→ **TASK INSTRUCTIONS**: Copy out each line of the data below in which "computer" appears.

→ **ENTRIES SUPPLIED**:
Content starts

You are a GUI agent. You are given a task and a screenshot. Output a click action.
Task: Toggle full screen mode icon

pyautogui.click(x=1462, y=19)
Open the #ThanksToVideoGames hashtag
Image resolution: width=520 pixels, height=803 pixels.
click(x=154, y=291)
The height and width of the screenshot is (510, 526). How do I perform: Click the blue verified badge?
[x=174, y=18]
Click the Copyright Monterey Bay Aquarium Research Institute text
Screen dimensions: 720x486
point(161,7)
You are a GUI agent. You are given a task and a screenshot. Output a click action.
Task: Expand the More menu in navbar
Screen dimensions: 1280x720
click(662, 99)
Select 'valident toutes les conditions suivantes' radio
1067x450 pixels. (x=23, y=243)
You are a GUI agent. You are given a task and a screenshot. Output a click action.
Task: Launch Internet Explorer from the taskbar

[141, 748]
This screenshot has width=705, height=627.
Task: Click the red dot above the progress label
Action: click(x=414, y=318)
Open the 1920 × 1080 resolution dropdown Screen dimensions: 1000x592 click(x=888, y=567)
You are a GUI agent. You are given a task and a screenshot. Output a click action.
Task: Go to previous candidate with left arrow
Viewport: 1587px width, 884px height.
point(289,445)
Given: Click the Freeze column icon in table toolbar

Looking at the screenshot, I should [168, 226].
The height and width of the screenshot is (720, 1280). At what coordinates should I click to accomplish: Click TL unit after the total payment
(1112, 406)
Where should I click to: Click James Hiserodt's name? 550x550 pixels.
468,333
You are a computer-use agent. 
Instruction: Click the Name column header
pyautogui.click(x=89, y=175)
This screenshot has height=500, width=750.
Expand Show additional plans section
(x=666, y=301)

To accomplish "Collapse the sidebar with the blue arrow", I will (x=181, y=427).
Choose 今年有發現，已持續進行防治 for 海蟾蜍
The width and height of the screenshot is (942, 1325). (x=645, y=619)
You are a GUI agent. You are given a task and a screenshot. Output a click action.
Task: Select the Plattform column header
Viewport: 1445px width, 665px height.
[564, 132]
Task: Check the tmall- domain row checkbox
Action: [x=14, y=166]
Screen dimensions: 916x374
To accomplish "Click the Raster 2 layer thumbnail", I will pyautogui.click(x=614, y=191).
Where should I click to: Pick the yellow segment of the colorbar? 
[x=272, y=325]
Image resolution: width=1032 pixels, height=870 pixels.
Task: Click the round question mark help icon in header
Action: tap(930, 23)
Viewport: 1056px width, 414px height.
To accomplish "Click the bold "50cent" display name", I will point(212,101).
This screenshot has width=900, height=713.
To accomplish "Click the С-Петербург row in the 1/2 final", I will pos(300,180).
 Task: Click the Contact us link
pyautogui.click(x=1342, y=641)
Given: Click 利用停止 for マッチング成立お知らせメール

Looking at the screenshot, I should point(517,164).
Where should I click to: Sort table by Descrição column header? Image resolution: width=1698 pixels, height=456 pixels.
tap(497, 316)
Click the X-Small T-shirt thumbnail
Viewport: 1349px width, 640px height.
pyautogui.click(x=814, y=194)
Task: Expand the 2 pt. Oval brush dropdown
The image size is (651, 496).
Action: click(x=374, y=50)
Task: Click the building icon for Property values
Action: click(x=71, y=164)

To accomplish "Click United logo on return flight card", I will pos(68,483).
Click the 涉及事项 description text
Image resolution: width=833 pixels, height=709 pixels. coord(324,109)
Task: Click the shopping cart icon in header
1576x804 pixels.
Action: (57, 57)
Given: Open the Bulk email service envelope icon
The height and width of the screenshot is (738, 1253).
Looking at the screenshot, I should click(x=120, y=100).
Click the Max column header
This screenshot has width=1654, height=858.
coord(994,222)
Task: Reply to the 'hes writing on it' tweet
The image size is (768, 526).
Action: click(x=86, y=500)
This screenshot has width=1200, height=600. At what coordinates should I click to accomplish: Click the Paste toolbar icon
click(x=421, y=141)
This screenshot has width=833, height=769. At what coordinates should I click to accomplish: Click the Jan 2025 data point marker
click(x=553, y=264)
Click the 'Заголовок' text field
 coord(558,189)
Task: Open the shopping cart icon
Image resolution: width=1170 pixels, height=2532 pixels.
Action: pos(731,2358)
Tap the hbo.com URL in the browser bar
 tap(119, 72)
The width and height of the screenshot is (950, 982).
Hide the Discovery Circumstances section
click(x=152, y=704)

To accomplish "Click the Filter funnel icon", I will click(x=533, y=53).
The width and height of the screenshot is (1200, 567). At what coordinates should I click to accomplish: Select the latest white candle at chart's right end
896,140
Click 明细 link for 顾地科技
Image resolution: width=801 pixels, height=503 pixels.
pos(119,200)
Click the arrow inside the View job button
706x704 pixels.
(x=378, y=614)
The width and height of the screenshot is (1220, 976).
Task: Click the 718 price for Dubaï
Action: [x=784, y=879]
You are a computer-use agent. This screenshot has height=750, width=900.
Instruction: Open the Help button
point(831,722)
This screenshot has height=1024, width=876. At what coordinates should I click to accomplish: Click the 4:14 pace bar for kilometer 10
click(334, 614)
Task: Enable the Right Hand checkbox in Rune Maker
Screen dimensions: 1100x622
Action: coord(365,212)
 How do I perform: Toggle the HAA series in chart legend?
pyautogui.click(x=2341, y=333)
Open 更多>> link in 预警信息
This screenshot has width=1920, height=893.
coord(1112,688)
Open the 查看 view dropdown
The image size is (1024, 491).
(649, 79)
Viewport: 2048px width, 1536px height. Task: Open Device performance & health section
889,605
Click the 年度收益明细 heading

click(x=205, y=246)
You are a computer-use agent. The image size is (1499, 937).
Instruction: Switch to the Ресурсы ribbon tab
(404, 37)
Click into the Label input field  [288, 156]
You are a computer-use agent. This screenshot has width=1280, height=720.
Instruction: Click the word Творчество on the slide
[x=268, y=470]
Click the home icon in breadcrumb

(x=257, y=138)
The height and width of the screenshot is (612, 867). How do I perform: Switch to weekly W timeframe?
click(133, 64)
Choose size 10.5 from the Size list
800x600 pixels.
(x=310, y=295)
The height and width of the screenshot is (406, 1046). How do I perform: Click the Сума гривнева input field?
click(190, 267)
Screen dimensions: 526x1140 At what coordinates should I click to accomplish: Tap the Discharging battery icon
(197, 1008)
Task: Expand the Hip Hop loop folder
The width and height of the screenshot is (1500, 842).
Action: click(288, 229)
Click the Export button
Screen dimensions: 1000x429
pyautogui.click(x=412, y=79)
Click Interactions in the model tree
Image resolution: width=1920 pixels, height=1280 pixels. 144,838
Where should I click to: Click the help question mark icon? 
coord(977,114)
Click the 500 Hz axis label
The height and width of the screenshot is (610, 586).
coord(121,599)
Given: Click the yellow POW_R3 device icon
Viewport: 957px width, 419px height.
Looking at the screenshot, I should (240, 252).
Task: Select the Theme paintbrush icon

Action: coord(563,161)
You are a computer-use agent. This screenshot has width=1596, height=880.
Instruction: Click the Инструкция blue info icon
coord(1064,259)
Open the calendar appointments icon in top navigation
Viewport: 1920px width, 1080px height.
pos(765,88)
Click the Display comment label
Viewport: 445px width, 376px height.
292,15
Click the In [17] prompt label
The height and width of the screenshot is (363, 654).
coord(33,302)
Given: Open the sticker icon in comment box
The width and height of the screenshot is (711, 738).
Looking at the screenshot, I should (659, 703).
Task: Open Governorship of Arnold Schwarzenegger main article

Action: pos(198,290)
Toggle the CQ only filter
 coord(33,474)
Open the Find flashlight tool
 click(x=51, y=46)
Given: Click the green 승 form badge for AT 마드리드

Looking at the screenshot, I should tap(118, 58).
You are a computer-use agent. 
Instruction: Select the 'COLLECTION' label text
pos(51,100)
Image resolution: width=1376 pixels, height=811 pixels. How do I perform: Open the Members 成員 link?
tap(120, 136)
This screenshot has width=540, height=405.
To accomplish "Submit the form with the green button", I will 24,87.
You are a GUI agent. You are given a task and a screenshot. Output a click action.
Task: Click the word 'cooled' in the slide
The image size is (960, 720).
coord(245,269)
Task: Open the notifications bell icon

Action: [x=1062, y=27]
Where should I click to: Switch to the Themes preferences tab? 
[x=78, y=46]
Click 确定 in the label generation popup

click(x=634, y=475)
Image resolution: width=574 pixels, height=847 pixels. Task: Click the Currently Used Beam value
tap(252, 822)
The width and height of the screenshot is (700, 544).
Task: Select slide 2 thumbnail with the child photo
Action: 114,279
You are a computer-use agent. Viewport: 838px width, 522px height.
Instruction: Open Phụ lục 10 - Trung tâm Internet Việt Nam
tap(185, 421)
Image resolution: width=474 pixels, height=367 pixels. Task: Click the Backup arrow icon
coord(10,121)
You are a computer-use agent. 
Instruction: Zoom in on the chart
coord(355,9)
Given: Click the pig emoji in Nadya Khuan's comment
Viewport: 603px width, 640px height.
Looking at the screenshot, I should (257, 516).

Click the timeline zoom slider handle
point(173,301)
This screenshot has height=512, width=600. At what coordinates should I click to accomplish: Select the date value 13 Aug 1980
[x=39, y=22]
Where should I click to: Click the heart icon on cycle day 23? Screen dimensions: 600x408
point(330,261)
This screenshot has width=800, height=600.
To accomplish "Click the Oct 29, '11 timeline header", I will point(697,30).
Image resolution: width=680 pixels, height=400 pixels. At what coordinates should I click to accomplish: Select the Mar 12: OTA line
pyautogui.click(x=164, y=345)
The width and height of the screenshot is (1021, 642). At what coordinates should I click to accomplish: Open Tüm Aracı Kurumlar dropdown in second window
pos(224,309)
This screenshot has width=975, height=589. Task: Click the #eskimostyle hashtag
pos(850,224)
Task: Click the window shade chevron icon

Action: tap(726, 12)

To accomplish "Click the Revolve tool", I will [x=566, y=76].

Content ends

→ **EXERCISE ANSWER**:
You are a computer-use agent. 
You are a computer-use agent. This screenshot has height=750, width=900.
You are a computer-use agent. The image size is (1499, 937).
You are a computer-use agent. This screenshot has width=1280, height=720.
You are a computer-use agent. This screenshot has width=1596, height=880.
You are a computer-use agent. 
You are a computer-use agent. Viewport: 838px width, 522px height.
You are a computer-use agent. 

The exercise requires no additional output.